Charleston Stage also got up and running in a new space, by way of an expansion into new real estate, while still retaining its anchor presence in the Dock Street Theatre with high-spectacle shows like Mamma Mia!, as well as probing plays including Of Mice and Men. Now, the 40-plus-year company heads westward over the bridge to Ashley Landing, where its outsize 10,000-square-foot West Ashley Theatre Center is tricked out with a couple of dance and rehearsal studio spaces, which can be rented, and a 130-seat performance space, aptly called “The Pearl,” as it was funded by a quarter-million-dollar lead gift from the Pearlstine Family, another philanthropic beacon in the city’s development-addled drama scene.

And, in a sleight of brand, The Footlight Players may still be firmly planted at their historic home at 20 Queen Street, but the shingle on that home has shifted. No longer the Footlight Players Workshop, it has recoined itself the Queen Street Playhouse, the original name of the theater. Under that rubric, the venue can more ably draw audiences seeking other forms of entertainment, or, the website notes, transform the space “into a true performing arts space for the community.

And, yes, sometimes change can be poignant, as many around town have grown accustomed to that Footlight Players face. However, the theatergoers and other culture vultures would likely concur that strategies to introduce new audiences to performance spaces can only serve to buoy others in residence, and to ensure those venues remain up and running and robust. So, I say mad props for the pivot, and long may Queen Street Playhouse and Footlight Players run.

Now the theater company, under the helm of Brian Porter, presents its season alongside other programming spanning disciplines, and mainly under the subsects of the Queen Street’s Harmony Series, Comedy Series, and Poetry Series. Along with that new sign out front, there are plenty of auspicious signs in the Footlight’s current season, among them the lovely Lady Day at Emerson’s Bar and Grill and madcap North By Northwest.

There are also itinerant companies. What If? Productions hopped between Threshold Rep and other venues, presenting the winning production playwrights festival, A String Between Man & the World, at the College of Charleston’s Chapel Theatre, and their annual cabaret piano bar at City Gallery at Waterfront Park and The Schoolhouse, the Avondale-based spot that continues to serve the broader cultural community (such as Marcus Amaker’s poetry festival).

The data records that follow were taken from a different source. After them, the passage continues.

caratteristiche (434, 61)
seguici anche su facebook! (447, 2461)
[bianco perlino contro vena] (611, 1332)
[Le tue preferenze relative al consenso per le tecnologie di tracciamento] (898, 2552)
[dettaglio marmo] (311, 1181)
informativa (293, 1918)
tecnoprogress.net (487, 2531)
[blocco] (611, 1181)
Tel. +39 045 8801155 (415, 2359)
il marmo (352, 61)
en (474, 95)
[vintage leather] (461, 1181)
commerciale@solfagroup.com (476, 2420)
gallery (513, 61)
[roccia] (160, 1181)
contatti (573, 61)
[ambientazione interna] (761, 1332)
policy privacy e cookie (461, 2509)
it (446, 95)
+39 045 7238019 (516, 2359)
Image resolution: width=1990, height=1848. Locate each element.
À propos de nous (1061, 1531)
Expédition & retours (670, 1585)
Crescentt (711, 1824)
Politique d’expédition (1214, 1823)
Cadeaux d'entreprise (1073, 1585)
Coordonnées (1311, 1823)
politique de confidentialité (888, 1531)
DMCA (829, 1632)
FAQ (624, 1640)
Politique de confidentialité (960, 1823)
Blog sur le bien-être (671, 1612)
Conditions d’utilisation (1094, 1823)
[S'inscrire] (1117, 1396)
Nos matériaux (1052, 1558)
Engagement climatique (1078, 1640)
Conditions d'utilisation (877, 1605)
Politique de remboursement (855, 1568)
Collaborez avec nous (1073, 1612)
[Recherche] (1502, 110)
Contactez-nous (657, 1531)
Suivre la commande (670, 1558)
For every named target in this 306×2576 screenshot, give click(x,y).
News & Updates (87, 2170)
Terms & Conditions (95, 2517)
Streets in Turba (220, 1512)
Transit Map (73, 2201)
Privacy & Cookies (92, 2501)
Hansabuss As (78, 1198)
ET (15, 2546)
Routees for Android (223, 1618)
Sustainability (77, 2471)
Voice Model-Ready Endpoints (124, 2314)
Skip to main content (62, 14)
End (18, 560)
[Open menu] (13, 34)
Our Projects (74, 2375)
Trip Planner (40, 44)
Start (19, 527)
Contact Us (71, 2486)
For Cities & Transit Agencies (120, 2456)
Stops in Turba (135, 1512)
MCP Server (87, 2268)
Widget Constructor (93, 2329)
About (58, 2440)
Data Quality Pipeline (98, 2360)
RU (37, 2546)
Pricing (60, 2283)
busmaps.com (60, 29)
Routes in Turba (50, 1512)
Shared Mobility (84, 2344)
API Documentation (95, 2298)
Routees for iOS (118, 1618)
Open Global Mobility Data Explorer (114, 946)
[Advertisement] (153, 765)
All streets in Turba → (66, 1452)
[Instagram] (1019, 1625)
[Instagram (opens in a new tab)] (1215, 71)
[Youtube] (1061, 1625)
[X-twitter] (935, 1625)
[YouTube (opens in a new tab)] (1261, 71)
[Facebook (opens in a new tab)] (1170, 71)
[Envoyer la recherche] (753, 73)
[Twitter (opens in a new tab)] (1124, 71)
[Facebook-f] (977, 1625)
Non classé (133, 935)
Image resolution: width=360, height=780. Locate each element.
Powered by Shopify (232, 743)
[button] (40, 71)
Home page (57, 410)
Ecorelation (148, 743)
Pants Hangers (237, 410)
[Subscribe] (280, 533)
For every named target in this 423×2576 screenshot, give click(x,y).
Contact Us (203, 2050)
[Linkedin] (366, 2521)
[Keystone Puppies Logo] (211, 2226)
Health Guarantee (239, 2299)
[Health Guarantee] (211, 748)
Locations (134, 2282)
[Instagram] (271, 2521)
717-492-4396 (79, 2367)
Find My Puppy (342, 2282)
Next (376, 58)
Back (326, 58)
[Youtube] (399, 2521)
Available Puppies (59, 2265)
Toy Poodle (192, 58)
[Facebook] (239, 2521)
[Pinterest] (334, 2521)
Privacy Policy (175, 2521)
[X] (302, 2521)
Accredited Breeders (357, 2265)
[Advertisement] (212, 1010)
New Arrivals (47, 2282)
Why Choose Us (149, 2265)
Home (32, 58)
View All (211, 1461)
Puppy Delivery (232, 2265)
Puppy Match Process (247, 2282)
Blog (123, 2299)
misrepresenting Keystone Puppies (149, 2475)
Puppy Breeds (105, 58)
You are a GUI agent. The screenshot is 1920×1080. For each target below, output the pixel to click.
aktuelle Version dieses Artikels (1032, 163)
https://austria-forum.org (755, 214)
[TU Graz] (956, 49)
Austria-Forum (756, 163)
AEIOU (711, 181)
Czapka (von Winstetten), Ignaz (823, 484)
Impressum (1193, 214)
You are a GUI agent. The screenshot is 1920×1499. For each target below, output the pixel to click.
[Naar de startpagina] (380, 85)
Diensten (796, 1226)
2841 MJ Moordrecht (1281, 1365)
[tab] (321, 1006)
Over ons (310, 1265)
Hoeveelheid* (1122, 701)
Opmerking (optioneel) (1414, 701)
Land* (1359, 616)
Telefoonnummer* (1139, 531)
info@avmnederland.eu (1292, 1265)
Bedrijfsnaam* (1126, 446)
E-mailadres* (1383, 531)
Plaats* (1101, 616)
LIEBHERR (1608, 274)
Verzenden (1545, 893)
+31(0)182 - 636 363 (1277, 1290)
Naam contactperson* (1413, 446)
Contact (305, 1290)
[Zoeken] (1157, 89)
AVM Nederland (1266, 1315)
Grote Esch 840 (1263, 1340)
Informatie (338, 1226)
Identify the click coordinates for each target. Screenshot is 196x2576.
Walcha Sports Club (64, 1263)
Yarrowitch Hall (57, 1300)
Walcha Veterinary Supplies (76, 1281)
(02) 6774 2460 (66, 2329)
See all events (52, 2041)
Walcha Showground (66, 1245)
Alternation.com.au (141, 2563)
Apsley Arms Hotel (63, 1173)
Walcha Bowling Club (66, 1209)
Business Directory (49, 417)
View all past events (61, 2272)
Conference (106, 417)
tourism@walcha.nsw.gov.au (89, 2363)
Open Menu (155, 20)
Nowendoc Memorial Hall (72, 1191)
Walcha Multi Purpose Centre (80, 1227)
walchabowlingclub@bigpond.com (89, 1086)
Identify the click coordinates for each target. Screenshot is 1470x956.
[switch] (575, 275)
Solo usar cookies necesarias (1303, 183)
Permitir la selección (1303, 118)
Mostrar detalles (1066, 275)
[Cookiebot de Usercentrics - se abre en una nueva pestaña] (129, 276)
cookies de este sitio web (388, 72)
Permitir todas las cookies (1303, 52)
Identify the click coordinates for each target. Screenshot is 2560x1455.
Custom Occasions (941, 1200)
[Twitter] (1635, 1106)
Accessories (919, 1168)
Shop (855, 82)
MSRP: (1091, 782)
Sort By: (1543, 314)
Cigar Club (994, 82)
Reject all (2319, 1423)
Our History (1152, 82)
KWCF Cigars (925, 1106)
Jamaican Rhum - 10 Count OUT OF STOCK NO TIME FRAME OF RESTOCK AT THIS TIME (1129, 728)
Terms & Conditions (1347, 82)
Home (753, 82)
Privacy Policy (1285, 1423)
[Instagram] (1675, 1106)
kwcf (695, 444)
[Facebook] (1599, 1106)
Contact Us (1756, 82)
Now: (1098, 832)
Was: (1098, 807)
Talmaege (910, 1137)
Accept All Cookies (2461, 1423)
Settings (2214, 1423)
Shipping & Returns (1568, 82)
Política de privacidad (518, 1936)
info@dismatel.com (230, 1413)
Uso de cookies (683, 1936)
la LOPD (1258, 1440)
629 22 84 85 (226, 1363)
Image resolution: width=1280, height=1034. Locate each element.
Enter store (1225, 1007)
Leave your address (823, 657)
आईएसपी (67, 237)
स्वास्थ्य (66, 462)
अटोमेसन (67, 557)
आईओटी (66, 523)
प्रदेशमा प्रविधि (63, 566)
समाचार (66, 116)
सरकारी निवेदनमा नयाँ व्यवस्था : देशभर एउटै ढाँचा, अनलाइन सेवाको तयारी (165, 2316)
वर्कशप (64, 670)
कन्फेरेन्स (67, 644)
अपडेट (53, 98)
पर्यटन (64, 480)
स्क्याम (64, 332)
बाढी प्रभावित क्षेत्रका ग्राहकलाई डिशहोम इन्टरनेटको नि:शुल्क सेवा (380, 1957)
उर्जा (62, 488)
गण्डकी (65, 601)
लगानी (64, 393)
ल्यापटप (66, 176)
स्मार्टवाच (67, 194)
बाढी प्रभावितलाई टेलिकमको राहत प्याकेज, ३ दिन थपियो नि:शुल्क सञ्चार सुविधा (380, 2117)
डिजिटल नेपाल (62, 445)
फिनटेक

Similarly, 5th Wall Productions vacated their space at Citadel Mall, and has since mounted shows on the stages of South of Broadway and Threshold. Art Forms & Theatre Concepts’ Debutante of the Season and PURE’s Sweat both took over the Dock Street stage, with back-to-back productions during the 2018 MOJA Festival.

Even Spoleto Festival had to shuffle, with the ending of the famed finale, which left Middleton and had a go at The Joe (a solution that cannot be repeated in 2019 due to the baseball schedule). It will need to continue to do so for the coming festival, with the College of Charleston’s Sottile Theatre going offline for a major structural rehaul.

And there are a few stalwarts, like Village Repertory Theatre, which remains in the same, snazzy spot at Woolfe Street Playhouse, but has continued to transform it with each production. Take, for instance, the company’s ambitiously staged Treasure Island, which brilliantly rendered the brick room into an impressive, creaking ship. Similarly, Threshold Repertory Theatre stays put at 84 ½ Society Street, but this month new artistic director Don Brandenburg announced a company refresh, including of the building’s exterior.

Yes, that’s a fair amount of rearranging, but lest you get all deck chairs and Titanic on me, consider the positives. Theatermakers are demonstrating agility and ingenuity in an unforgiving real estate market. Philanthropists are devising plans that result in new spaces, and foster more philanthropy. From stage to stage, it is certain to be enthralling to watch it all play out.